* begin Material shown *

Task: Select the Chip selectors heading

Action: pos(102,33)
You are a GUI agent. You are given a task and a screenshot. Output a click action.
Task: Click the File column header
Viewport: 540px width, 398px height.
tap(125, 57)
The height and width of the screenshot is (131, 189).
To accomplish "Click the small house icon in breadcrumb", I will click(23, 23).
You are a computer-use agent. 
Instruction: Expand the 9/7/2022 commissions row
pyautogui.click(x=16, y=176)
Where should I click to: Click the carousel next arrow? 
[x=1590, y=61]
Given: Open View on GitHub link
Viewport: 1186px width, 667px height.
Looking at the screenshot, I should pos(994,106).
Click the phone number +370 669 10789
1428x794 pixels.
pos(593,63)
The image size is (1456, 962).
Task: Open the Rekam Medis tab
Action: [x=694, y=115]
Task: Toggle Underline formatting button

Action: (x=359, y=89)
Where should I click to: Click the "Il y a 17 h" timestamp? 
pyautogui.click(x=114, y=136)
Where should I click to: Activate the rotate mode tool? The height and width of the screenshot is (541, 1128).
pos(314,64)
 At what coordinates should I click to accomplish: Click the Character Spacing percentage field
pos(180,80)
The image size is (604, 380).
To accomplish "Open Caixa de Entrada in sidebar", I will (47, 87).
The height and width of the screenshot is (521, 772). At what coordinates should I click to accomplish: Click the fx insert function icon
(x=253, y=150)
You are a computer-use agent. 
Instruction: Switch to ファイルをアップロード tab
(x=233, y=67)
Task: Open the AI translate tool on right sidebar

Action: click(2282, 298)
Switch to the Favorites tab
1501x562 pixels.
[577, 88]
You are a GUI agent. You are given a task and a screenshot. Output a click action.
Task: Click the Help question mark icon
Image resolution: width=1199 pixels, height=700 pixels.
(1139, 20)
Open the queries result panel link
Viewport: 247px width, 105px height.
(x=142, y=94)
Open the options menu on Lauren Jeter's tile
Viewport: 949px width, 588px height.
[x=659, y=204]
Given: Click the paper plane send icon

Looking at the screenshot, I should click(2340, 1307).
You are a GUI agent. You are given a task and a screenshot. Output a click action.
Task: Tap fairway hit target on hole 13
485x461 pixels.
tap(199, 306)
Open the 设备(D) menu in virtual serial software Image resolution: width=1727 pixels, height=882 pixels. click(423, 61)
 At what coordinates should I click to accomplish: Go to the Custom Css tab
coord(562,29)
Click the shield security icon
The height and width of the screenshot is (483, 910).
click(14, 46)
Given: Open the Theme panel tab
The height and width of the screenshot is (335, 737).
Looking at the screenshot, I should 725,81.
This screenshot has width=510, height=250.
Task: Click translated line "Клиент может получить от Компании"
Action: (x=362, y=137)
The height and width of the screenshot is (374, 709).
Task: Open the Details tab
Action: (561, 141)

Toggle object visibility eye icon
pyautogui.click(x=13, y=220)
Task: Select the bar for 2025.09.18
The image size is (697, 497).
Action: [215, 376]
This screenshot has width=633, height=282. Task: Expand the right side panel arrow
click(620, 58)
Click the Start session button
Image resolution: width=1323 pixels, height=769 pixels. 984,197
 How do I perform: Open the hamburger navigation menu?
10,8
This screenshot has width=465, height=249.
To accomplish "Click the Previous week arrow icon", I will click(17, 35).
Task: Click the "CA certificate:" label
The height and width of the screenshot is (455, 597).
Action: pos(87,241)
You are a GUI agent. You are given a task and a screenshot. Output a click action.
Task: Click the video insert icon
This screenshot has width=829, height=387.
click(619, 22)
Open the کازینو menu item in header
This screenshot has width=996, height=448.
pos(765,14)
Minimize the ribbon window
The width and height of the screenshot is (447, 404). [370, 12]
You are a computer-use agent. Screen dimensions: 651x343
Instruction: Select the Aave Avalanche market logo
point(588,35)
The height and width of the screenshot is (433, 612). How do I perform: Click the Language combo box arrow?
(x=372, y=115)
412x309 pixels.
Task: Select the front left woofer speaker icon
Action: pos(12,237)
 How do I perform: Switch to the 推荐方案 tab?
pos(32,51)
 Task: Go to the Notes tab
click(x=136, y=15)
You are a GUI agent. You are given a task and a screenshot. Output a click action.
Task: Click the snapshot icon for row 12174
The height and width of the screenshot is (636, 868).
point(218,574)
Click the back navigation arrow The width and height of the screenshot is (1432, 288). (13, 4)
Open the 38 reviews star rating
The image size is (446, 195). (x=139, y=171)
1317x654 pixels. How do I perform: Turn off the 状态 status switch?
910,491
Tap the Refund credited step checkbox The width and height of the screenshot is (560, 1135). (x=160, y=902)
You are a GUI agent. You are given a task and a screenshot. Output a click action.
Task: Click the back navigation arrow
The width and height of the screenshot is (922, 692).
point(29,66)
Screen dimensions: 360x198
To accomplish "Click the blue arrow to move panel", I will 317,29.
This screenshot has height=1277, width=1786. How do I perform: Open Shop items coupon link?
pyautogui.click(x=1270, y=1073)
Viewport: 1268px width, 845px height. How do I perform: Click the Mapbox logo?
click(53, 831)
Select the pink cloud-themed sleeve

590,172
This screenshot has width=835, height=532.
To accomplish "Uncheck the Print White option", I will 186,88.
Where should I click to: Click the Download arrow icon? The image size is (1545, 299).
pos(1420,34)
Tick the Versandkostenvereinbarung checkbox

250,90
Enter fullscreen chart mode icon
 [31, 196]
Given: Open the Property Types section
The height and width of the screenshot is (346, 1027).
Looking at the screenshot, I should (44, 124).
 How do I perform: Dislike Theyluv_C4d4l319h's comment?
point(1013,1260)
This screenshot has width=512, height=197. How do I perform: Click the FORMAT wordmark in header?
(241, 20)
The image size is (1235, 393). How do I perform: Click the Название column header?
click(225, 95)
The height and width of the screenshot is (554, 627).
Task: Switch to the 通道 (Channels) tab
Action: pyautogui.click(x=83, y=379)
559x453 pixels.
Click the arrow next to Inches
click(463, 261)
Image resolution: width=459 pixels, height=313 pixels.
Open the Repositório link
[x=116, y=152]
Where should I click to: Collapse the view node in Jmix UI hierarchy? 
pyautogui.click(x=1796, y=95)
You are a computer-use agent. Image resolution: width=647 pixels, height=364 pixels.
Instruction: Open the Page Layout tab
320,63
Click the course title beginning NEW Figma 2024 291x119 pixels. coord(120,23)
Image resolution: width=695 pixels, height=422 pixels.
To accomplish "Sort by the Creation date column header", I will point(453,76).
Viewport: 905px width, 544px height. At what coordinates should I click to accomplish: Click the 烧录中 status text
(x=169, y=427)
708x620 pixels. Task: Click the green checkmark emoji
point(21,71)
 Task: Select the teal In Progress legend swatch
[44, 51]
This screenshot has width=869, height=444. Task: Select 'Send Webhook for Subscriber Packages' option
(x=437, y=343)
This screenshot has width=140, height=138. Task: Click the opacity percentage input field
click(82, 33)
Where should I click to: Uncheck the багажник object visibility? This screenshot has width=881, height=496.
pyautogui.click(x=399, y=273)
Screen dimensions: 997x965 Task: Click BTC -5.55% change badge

* end Material shown *

### Objective
Return every line of the listing above that contains the string "tool". Treat case as significant.

### Result of this exercise
Where should I click to: Activate the rotate mode tool? The height and width of the screenshot is (541, 1128).
Task: Open the AI translate tool on right sidebar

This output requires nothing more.